## What to produce
Rewrite part of the article on real estate investing, beginning at the words "What’s ‘this’ you" and stopping after "I’m talkin’ about.", with each "rookies" changed to "newcomers".
======== Passage given
Fact Is – Most Are Diggin’ For Gold In a Silver Mine

by | BiggerPockets.com

First off, you gotta know I’m all for the newbie out there willin’ to plow the dusty south 40 hopin’ to work their way up the ladder. Really, I am. Most of my experience has been that if they did just that, over time they’d be as successful as their talent would allow. In other words, most of the time out there, if you packed a 16 ounce cup, and worked hard ‘n smart long enough, you’d fill your cup with 16 ounces of success. As a young man I thought somewhat naively that this would be so in all circumstances, all markets, anywhere, at any time.

What I never had to factor in, never experienced, was an over supply of real talent attached to a buncha money — all lookin’ for the same thing — somethin’ to turn ‘n burn in one way or another. Wholesalers, the down and dirty paint ‘n carpet crowd, all the way up to the seriously skilled heavy-fixer guys — in all my many moons in the business, all the different markets both in degree and geography, I’ve never seen it like this.

What’s ‘this’ you ask?

The sheer number of legitimately experienced buy-to-sell-quick investors is off the chart high. Regardless of what seems to be the case, the number of properties that can be acquired yielding quick, high profits isn’t unlimited. In fact, the market has adjusted in most regions to the fact there are nearly an infinite number of rookies out there willing to do whatever it takes to do the next deal. They deny that, but look at the typical wholesaler’s profit, or the rehabber’s last deal or two, and you’ll readily understand what I’m talkin’ about.

More succinctly put, the real pros with real money are makin’ almost all of the real deals. The rookies, those who’re working’ their way through the muck ‘n mire are getting’ what the real players are leavini’ behind. That sounds harsh, I know, but it is what it is. Yeah, I know all the stories you can tell me, and I believe you. But you’re simply not gettin’ the smoking’ deals you read about. You may think so, but for the most part? Sorry.

An example is an investor I’ve met about a year ago,  talked with, and chatted on line. He’s very well capitalized, smarter than the average bear, and has forgotten more than most of his competition has learned in the last year. Here’s a typical deal for him.

He pays cash for the property, then fixes it up, you guessed it, for more cash, all which is his own. He then goes to the local banker, get’s a 70% LTV loan (or less, often way less) which always covers every single dime he’s already put out. The property is then in excellent shape, commands top rents, is very well located, and throws off more cash flow than anyone might expect.
================
======== Listing
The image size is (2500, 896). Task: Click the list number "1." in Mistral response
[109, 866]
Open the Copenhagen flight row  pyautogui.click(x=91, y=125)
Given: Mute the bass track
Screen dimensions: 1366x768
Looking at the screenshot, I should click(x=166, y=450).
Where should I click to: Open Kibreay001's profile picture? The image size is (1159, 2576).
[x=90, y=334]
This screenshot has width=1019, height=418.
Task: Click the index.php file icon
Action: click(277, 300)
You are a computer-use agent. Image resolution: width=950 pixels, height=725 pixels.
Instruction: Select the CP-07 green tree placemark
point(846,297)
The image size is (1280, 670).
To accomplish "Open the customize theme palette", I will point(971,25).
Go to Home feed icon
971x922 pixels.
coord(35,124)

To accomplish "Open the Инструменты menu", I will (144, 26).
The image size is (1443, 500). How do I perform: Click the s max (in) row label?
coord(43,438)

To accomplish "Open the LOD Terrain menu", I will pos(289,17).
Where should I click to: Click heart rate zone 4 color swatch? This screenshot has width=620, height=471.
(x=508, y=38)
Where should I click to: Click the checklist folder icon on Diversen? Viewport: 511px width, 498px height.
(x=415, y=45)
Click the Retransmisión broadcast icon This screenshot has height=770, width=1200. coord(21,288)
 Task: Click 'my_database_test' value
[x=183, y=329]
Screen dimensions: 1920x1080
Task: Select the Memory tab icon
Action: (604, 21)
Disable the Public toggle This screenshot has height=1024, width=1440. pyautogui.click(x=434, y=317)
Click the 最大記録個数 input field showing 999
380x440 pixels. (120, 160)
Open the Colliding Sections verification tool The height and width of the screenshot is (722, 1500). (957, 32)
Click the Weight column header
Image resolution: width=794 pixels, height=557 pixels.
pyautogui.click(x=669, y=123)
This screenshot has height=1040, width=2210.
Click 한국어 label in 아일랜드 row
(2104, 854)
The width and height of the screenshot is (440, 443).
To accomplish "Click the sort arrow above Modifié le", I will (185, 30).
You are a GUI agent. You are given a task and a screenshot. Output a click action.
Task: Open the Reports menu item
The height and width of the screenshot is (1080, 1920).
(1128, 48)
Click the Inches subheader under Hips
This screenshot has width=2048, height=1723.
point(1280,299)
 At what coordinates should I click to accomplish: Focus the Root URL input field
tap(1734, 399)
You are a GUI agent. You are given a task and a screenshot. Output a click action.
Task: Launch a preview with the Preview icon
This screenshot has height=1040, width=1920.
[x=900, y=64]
================
## The answer
What’s ‘this’ you ask?

The sheer number of legitimately experienced buy-to-sell-quick investors is off the chart high. Regardless of what seems to be the case, the number of properties that can be acquired yielding quick, high profits isn’t unlimited. In fact, the market has adjusted in most regions to the fact there are nearly an infinite number of newcomers out there willing to do whatever it takes to do the next deal. They deny that, but look at the typical wholesaler’s profit, or the rehabber’s last deal or two, and you’ll readily understand what I’m talkin’ about.